The moment Kyle, full of rage and desire, first encounters the prostitute is the point of attack when the play should begin because something vital is at stake where a conflict will lead up to a crisis and the protagonist has reached a turning point in his life. Yet inexplicably, Press-Coffman, an experienced and award-winning playwright has made the near fatal error of filling the first act with tedious exposition and characterization.

How could someone so accomplished make such a miscalculation? I have no idea. But it’s as if she didn’t realize how good the writing and acting are in the second act — at times electrifying and chilling. As Lajos Egri said in his 1946 classic treatise on playwriting The Art of Dramatic Writing: “A play should start with the first line uttered. The characters involved will expose their natures in the course of conflict. It is bad playwriting first to marshal your evidences, drawing in the background, creating an atmosphere, before you begin the conflict.”

Yet in the opening monologue, which seems to drag on interminably, Press-Coffman seems determined to disregard Egri’s wise counsel. She marshals her evidences, draws in the background, and creates an atmosphere, before beginning the conflict. We learn that Kyle was an introverted nerd who became fascinated with astronomy and star gazing, and how he fell in love with and eventually married the Annie Hall-like Zoe. Mercifully, the opening monologue ends and so does the first act as Kyle recalls the night his wife was murdered.

It is in Act II where the play really begins.

The energy in the theater changed when the prostitute Kathleen (Dorothy McMillan) strode onto the stage in daisy dukes over fishnet stockings, and a red bra under a lace top (kudos to costume designer Miodrag Guberinic). Kathleen filled the theater with the sweet stank of sex. As she strutted to the front of the stage and began soliciting audience members, she supplied the edge, sexual energy, and spunk the play so desperately needed. But why did we have to wait so long to see her?

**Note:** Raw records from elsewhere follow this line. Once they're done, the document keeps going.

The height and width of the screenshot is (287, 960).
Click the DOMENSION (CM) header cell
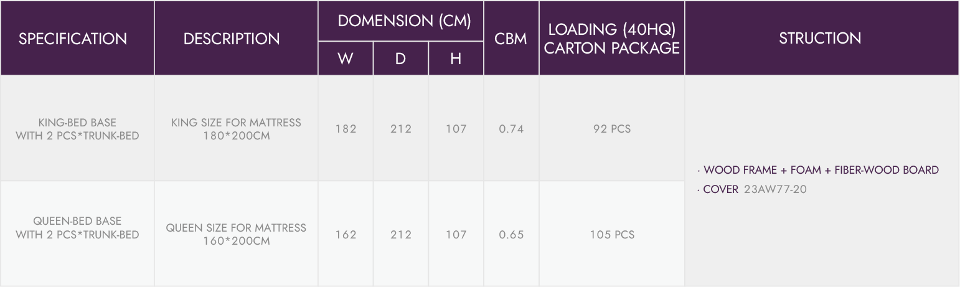401,21
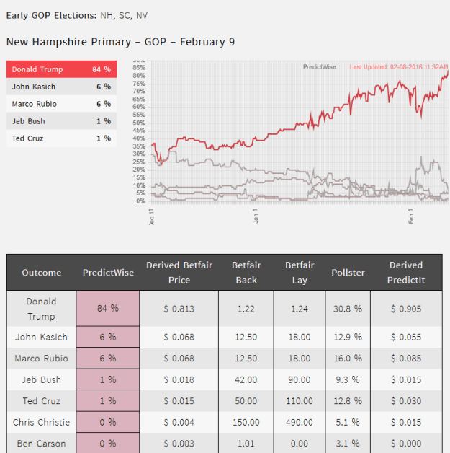The width and height of the screenshot is (450, 453).
Task: Click the Outcome column header
Action: click(42, 273)
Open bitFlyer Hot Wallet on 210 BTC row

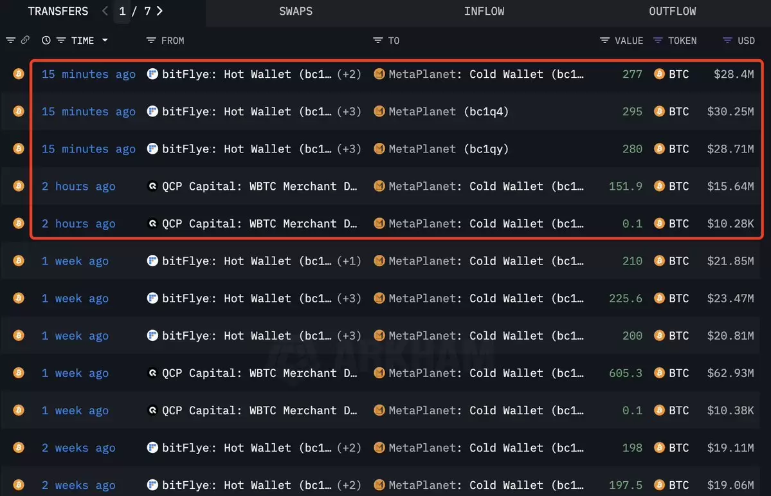pos(247,261)
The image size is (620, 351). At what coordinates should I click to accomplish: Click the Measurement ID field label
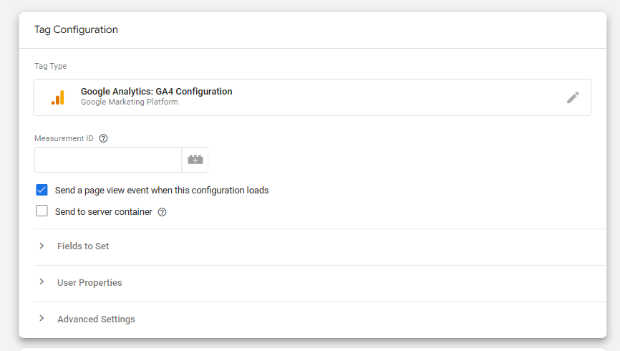pos(64,138)
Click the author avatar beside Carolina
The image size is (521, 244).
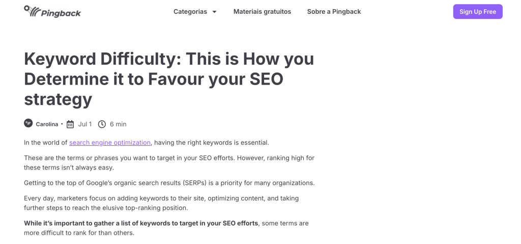coord(28,123)
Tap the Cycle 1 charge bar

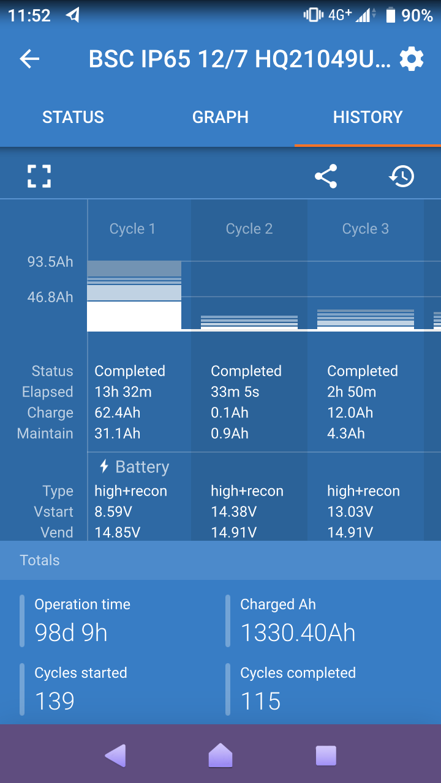pos(134,296)
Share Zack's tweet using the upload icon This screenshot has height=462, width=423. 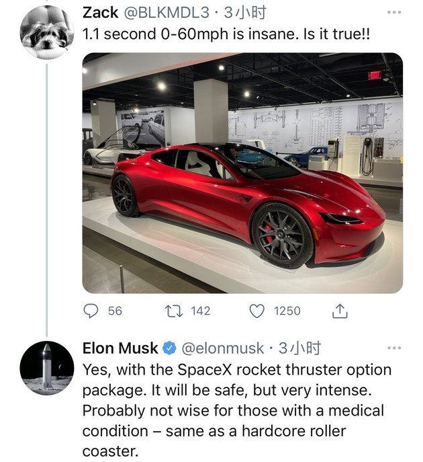pyautogui.click(x=340, y=311)
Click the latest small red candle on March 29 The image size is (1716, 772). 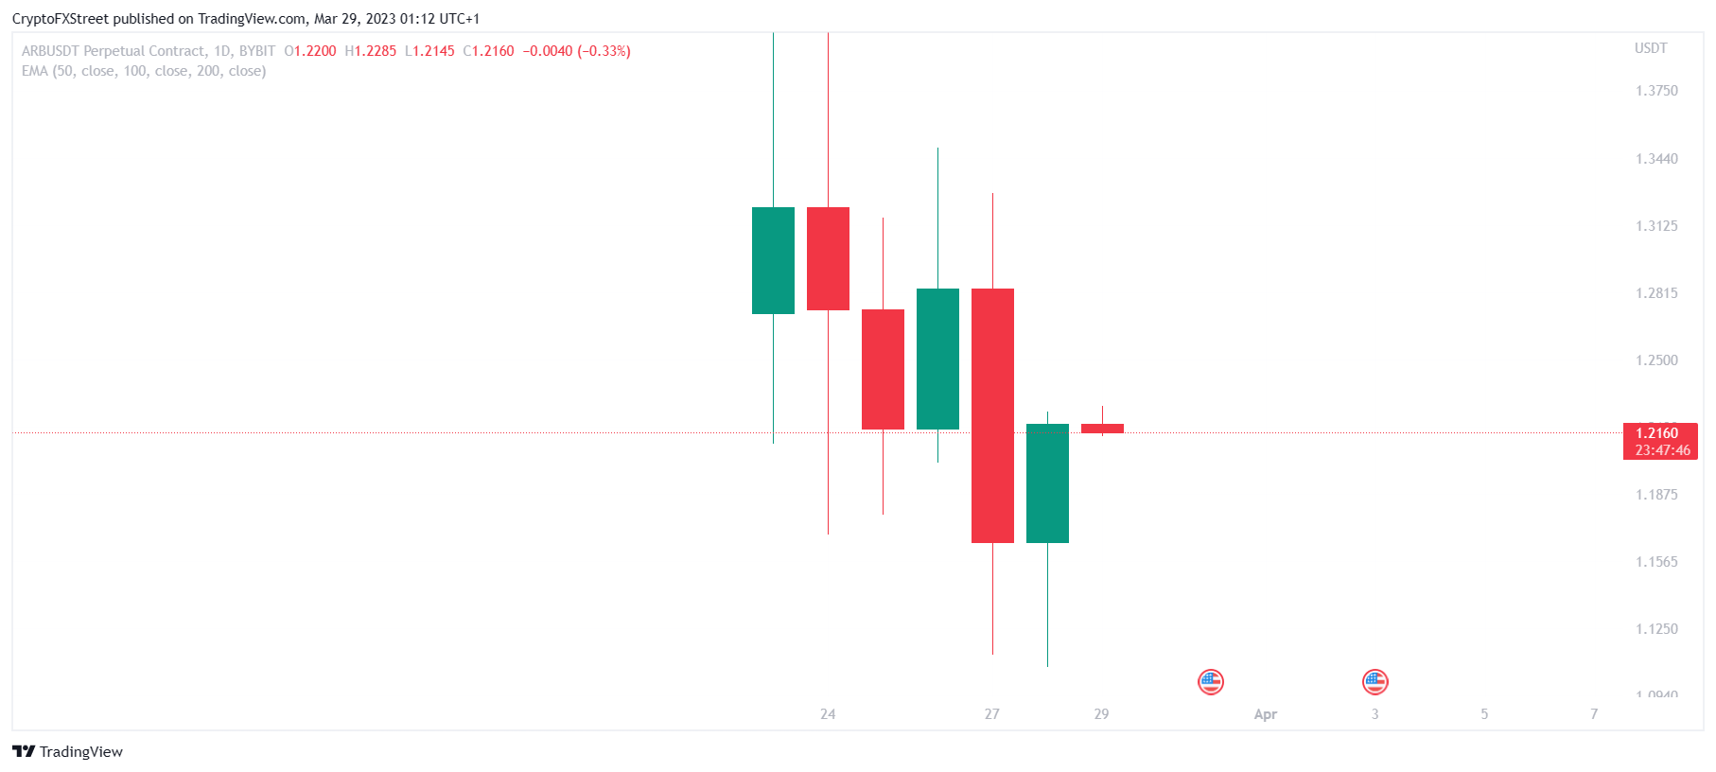[1102, 429]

Interestingly, Kyle is a much more compelling character when talking about his raw, strictly sexual relationship with the prostitute, than when he is reminiscing about his love for his murdered wife. While explaining to his best friend the erotic charge and rejuvenating force which Kathleen has brought into his life, he comes alive. In these moments, the writing and the acting sparkle. In one passage Kyle says, “Because I can feel myself making and expending energy again. Because when I’m lost inside this woman’s body, I don’t think about who killed Zoe. I don’t think about how much pain she might have been in before she died.” If only there had been more moments like these!

As advertised, this staging of Touch by Avalon Studios NYC was a multimedia affair — Jarrel Lynch (production design), Nicholas Ortiz (photography) and Max Ridgeway (media design). Unfortunately, the use of the jumbo screen which hovered above Marija Plavsic Kostic’s stage — two opposing chairs and a raised platform with a pile of rocks — could hardly have been less imaginative. Throughout Act I, this potentially powerful media serves merely to echo the protracted backstory: Kyle mentions first seeing Zoe in a science class. An image of Zoe leaving a classroom flashes on the screen. Kyle recalls their winter vacation in New York. Pictures of a snow-covered New York flash on the screen.

What a waste.

These images would have been much more compelling if woven seamlessly throughout the play, rather than dumped at the beginning. If images of Kyle’s murdered wife had flashed on the screen during his tense and initially guilt-ridden encounters with the prostitute, they would have added layers of meaning and heightened the dramatic intensity.

One only hopes that this play is restructured and restaged. There is too much good, serious and compelling work here not to be put together more thoughtfully.